_Information supplied_:
***

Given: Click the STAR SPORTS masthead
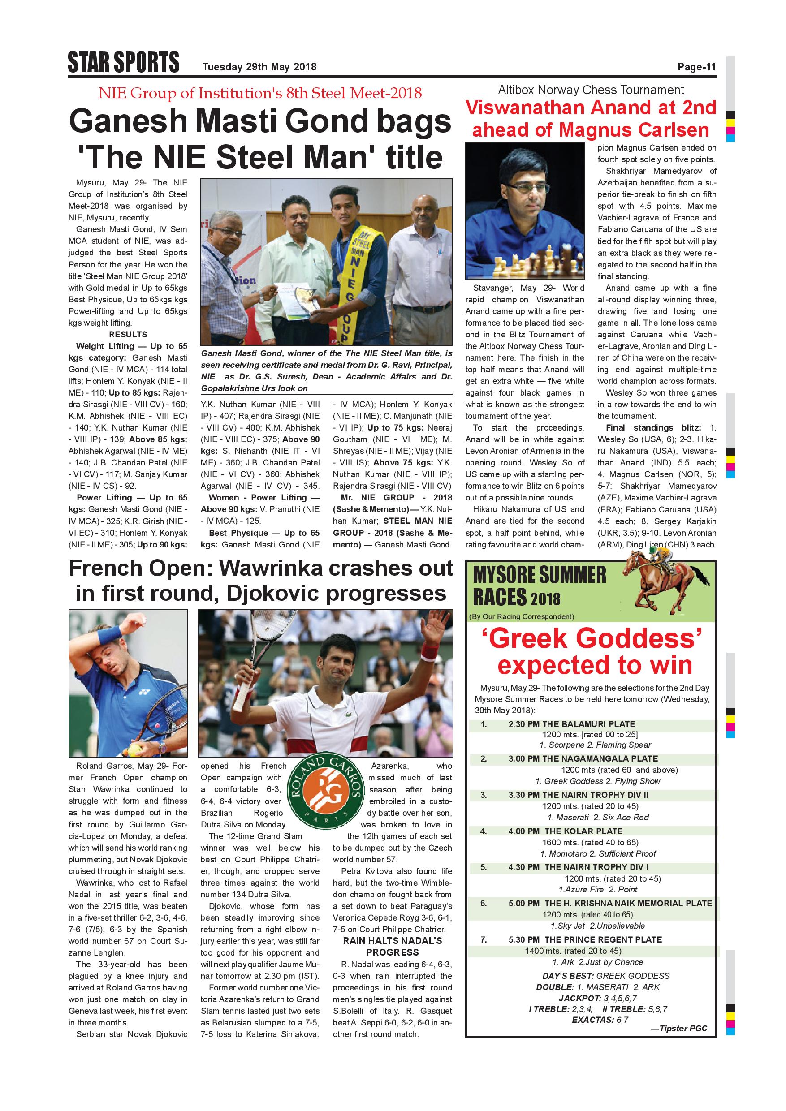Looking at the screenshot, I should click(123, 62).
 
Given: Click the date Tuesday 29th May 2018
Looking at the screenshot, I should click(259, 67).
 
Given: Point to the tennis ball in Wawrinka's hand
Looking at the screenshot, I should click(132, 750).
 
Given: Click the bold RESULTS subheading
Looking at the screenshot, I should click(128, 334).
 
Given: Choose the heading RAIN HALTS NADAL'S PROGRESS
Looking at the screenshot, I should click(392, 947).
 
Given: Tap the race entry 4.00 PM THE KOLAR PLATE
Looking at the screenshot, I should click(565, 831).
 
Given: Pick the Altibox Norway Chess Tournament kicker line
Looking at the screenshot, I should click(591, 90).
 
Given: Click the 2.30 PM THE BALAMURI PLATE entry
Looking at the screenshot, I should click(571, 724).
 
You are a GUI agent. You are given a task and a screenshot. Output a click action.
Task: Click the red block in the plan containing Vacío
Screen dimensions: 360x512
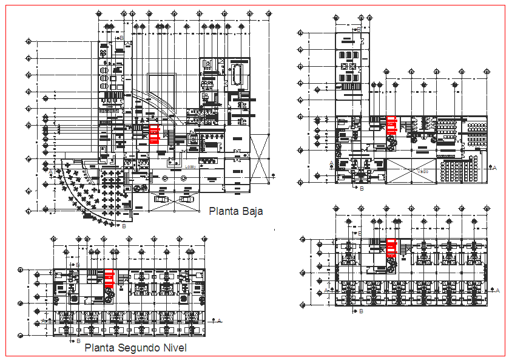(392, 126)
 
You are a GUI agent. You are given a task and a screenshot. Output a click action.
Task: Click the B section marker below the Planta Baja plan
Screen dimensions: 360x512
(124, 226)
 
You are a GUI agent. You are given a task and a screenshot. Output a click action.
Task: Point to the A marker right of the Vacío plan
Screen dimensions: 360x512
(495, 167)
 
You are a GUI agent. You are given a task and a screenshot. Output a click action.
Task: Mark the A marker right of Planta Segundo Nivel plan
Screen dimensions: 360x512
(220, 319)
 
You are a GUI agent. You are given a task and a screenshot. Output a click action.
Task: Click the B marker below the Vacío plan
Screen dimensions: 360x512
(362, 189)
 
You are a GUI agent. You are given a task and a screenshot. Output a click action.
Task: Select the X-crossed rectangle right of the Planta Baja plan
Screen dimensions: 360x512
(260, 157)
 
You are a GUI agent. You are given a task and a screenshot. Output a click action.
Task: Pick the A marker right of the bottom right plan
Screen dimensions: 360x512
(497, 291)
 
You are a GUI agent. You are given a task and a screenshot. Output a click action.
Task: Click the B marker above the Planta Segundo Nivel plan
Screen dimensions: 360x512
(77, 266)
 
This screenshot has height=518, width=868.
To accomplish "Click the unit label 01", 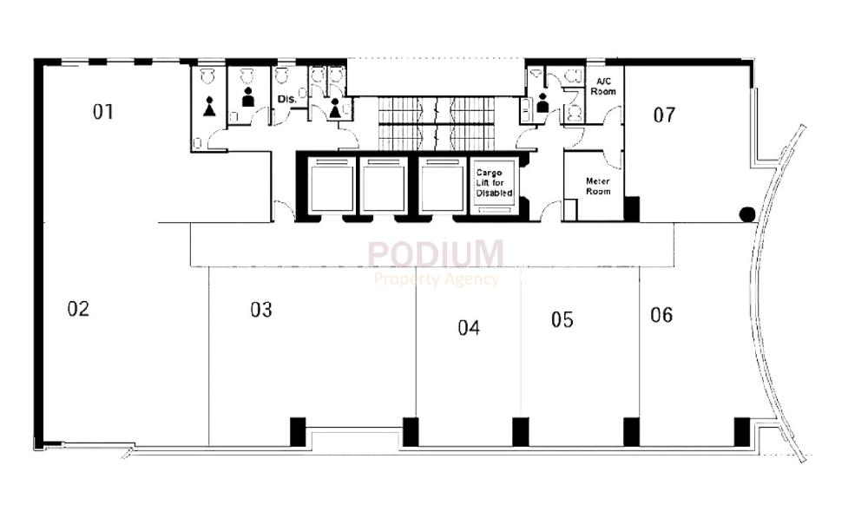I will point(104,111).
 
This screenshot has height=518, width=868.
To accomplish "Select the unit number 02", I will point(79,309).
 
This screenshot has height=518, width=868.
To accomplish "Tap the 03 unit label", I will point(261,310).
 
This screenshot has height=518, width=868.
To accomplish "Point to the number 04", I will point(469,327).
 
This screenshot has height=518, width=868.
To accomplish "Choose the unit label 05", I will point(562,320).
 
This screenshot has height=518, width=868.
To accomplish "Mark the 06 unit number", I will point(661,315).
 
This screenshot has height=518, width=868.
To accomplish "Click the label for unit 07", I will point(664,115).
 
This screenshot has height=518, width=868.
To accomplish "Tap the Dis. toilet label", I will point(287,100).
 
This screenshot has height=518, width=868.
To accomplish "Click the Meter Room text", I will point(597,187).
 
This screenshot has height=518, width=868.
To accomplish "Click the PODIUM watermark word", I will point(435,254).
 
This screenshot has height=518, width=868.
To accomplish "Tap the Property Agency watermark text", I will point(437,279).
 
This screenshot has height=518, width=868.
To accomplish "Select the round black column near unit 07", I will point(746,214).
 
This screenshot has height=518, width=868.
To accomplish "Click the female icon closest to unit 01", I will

***

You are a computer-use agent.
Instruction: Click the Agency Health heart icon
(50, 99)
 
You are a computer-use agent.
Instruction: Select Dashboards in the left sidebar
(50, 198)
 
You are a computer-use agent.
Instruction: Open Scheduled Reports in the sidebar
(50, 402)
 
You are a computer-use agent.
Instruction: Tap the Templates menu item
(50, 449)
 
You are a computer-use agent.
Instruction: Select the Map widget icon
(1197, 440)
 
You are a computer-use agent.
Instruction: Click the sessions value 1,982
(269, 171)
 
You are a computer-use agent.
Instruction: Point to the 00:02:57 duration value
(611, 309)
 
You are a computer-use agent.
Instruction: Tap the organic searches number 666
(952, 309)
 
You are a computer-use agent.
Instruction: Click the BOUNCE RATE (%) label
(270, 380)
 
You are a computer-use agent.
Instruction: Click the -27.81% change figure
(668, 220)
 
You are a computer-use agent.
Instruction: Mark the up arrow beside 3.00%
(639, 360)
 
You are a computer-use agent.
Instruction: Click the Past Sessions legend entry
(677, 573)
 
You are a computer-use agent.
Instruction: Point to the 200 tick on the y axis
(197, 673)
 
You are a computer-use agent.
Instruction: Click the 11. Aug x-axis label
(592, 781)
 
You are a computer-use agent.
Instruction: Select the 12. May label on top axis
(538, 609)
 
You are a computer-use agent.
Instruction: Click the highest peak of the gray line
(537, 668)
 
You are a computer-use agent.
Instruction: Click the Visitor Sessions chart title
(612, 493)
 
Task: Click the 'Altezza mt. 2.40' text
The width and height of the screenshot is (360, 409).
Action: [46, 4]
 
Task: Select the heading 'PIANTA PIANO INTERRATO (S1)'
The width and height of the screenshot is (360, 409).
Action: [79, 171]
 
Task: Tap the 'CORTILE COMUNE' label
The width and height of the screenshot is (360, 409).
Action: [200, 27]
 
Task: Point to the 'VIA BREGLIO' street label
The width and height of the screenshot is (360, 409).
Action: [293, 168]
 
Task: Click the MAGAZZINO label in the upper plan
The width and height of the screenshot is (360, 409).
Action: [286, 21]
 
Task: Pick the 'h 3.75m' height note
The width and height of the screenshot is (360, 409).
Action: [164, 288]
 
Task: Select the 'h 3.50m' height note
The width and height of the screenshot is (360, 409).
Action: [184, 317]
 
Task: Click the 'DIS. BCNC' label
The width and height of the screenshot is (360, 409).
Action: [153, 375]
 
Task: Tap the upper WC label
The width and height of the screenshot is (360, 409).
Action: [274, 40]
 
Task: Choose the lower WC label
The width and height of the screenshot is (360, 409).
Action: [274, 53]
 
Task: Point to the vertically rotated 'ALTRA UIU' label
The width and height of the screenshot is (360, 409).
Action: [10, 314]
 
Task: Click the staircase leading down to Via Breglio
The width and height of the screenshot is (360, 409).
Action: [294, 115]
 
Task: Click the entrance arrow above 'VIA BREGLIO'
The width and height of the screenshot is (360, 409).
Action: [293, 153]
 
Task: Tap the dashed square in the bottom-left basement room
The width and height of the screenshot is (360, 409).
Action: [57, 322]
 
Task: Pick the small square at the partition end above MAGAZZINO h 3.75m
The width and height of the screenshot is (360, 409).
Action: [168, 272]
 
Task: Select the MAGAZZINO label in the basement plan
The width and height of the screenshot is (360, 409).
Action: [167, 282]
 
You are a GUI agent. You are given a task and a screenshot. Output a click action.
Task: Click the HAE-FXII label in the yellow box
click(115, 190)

***

_Short problem_: In the lines from the one containing "Task: Point to the 'VIA BREGLIO' street label" through the one containing "Action: [153, 375]", switch "height note" to "height marker" and write out only those lines, with everything else left as it is.

_Result of this exercise_:
Task: Point to the 'VIA BREGLIO' street label
The width and height of the screenshot is (360, 409).
Action: [293, 168]
 
Task: Click the MAGAZZINO label in the upper plan
The width and height of the screenshot is (360, 409).
Action: [286, 21]
 
Task: Pick the 'h 3.75m' height marker
The width and height of the screenshot is (360, 409).
Action: [164, 288]
 
Task: Select the 'h 3.50m' height marker
The width and height of the screenshot is (360, 409).
Action: [184, 317]
 
Task: Click the 'DIS. BCNC' label
The width and height of the screenshot is (360, 409).
Action: [153, 375]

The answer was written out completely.